The Israeli army took to X to boast the killing of "one of the most senior officials" in Hezbollah. According to the Israelis, he was the "commander of the team charged with the protection" of former Hezbollah Secretary General Hassan Nasrallah, killed by Israel in November 2024, a commander in Hezbollah's Radwan elite unit, "commander in the operations department of the Nasr unit [a strategic force tasked with carrying out direct combat operations]," and head of the party's "infantry unit."
Wounded in an Israeli strike on a building in the Sayyeda Zeinab neighborhood, near Damascus, in November 2024, according to the Syrian Observatory for Human Rights, he was accused by Israel of establishing a military network for Hezbollah in the non-occupied Syrian part of the Golan.

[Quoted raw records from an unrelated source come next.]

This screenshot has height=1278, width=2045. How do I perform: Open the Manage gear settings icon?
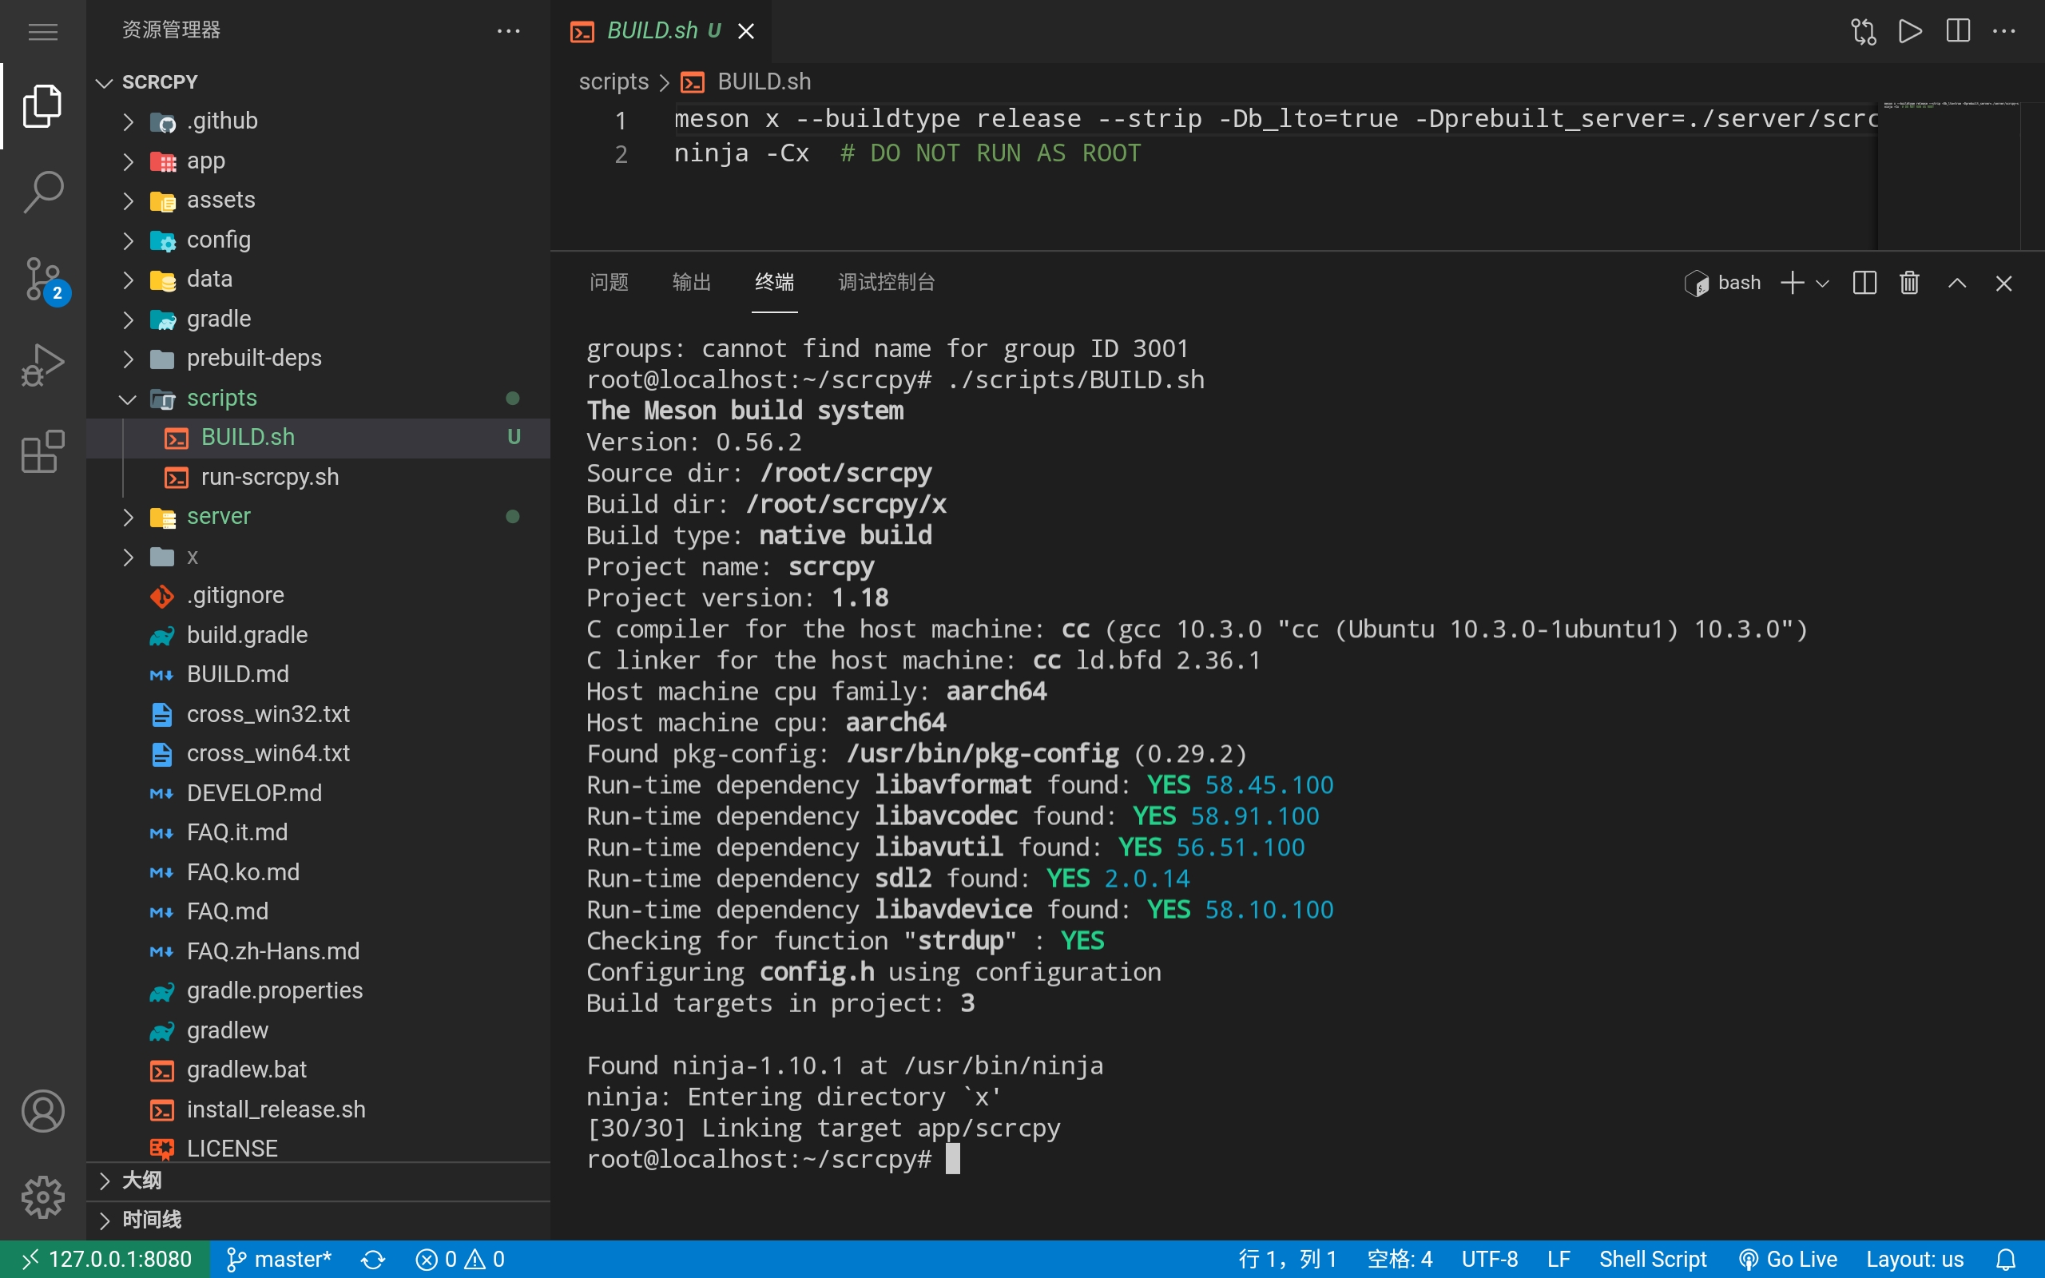pos(42,1196)
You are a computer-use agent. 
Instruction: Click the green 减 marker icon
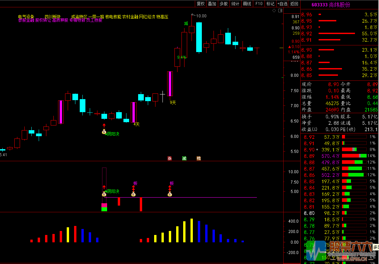pos(184,158)
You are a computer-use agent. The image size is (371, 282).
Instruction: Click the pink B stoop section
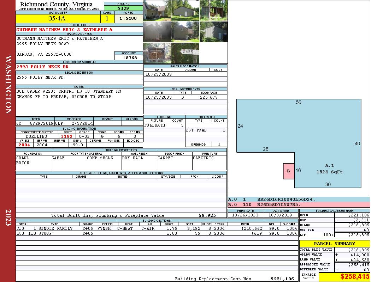click(288, 171)
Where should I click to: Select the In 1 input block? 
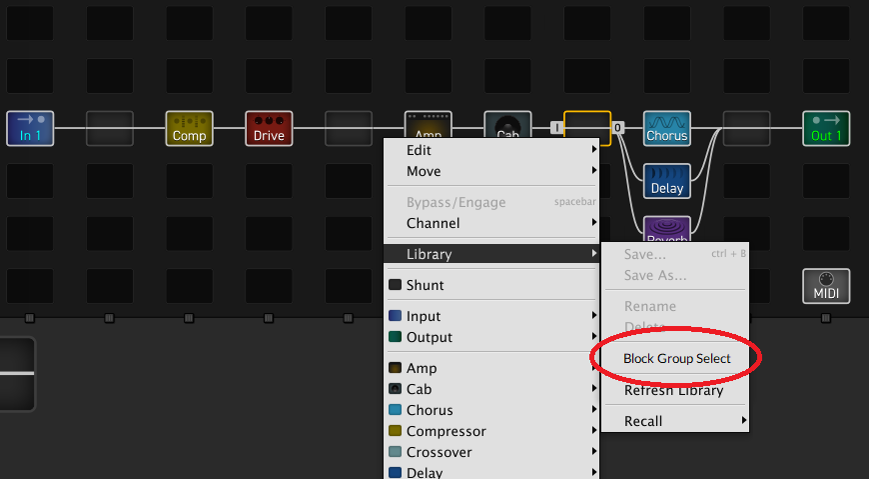pos(29,129)
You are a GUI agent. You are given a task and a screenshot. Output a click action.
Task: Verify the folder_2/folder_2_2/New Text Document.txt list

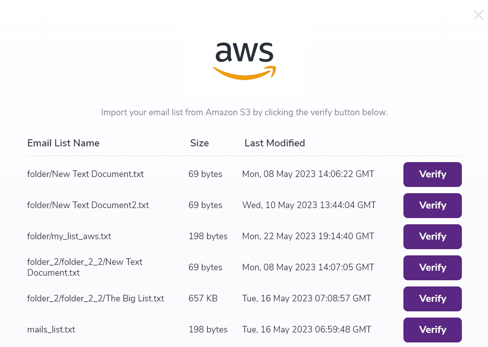point(432,267)
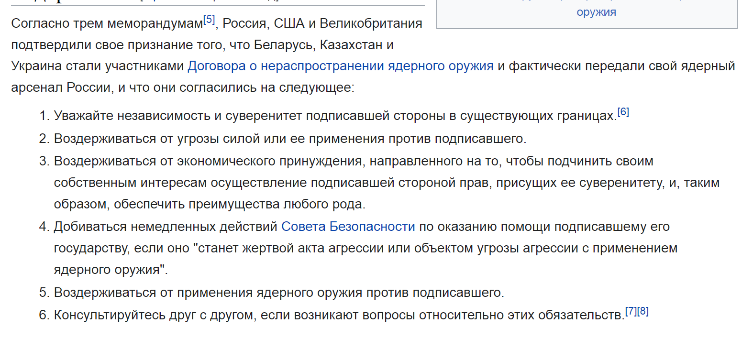Image resolution: width=742 pixels, height=338 pixels.
Task: Open Договора о нераспространении ядерного оружия link
Action: [341, 66]
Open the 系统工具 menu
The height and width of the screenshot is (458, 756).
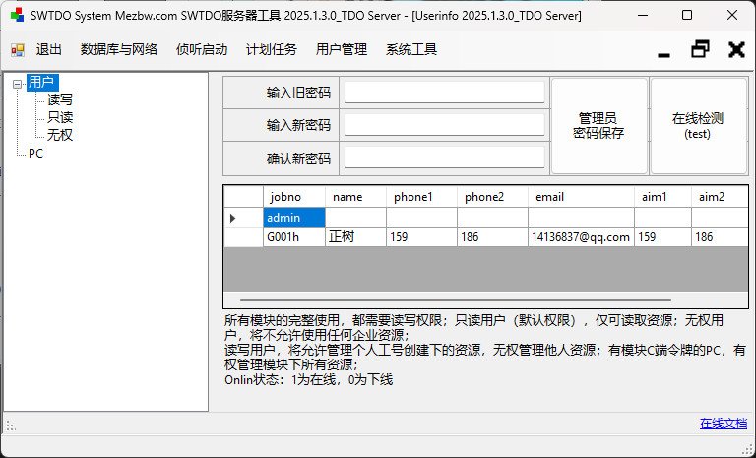(x=410, y=50)
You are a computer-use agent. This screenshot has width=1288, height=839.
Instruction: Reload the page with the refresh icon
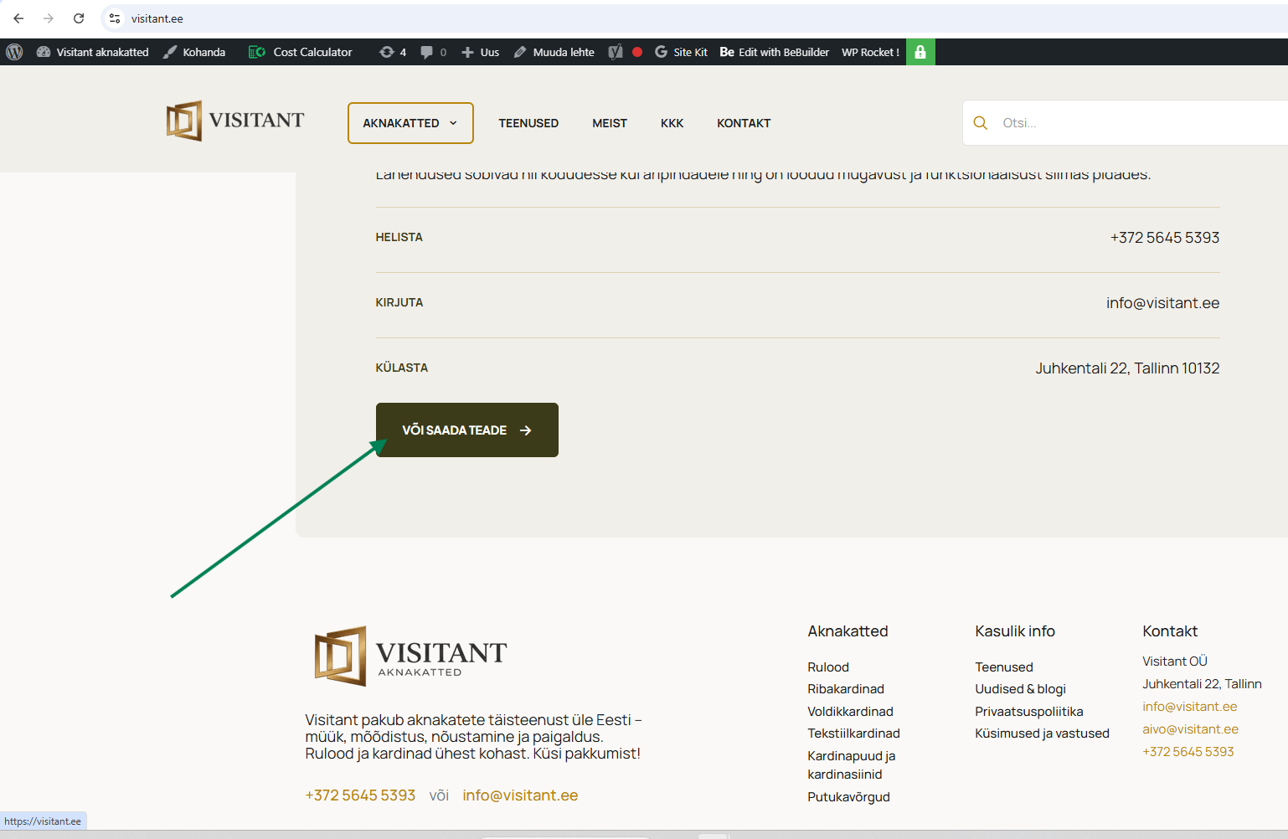(79, 18)
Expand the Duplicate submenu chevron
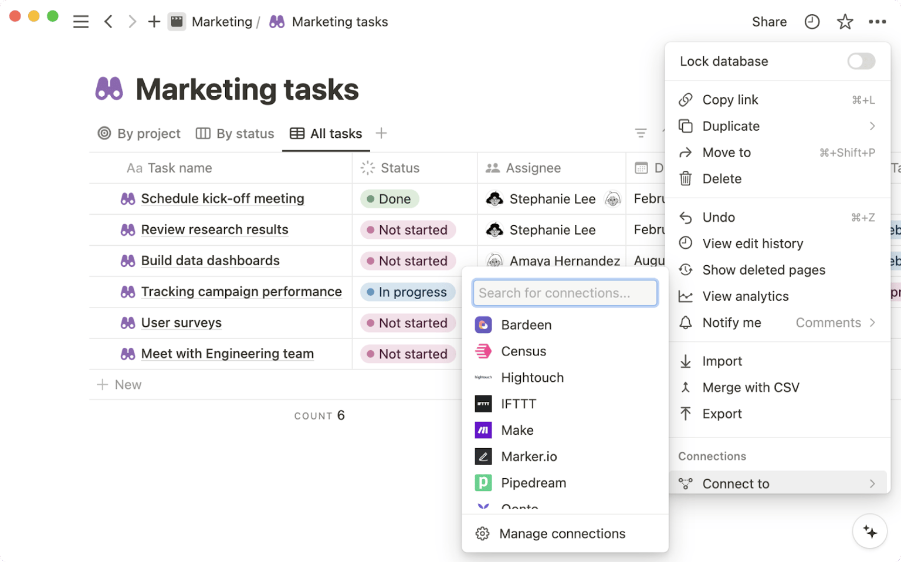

The Israeli army also stated in its statement that he was head of the "Golan unit," an "operational branch charged with Hezbollah's deployment in Syria and the establishment of military infrastructure near the border of the State of Israel."
"The elimination of Daqdouq is of great importance, as he is another top Hezbollah official with whom we have settled our accounts,' the Israeli army wrote.
Five million dollars
The information about his assassination was first published in the afternoon by Israel's ambassador to Washington, Yechiel Leiter. He pointed out that Daqdouq had been a Hezbollah member since 1983, had been "held responsible for an attack carried out in 2007 against American soldiers" in Iraq, and that "a $5 million reward was offered for his capture." Accused of organizing a 2007 kidnapping in Iraq that led to the death of five American soldiers, he was acquitted in 2012 by an Iraqi court because of a lack of concrete evidence against him. Washington had unsuccessfully tried to obtain his extradition to the United States.
According to journalist Elizabeth Tsurkov, Daqdouq was assisting pro-Iranian militias in Iraq when he was arrested. After his release, he reportedly commanded Hezbollah networks in Syria under the Bashar al-Assad regime, which fell in December 2024. Israel had reportedly failed to eliminate him in November 2024 during a strike on the Sayyeda Zeinab area, near Damascus, she reports.
If his death is confirmed by Hezbollah, which has not issued any announcements about deaths in its ranks since the war re-escalated on March 2, he would be one of the highest-ranking members of Hezbollah targeted by Israel during this war.
Israel has killed at least 3,756 people and wounded 11,632 others since March 2, according to the latest figures issued by the Health Ministry.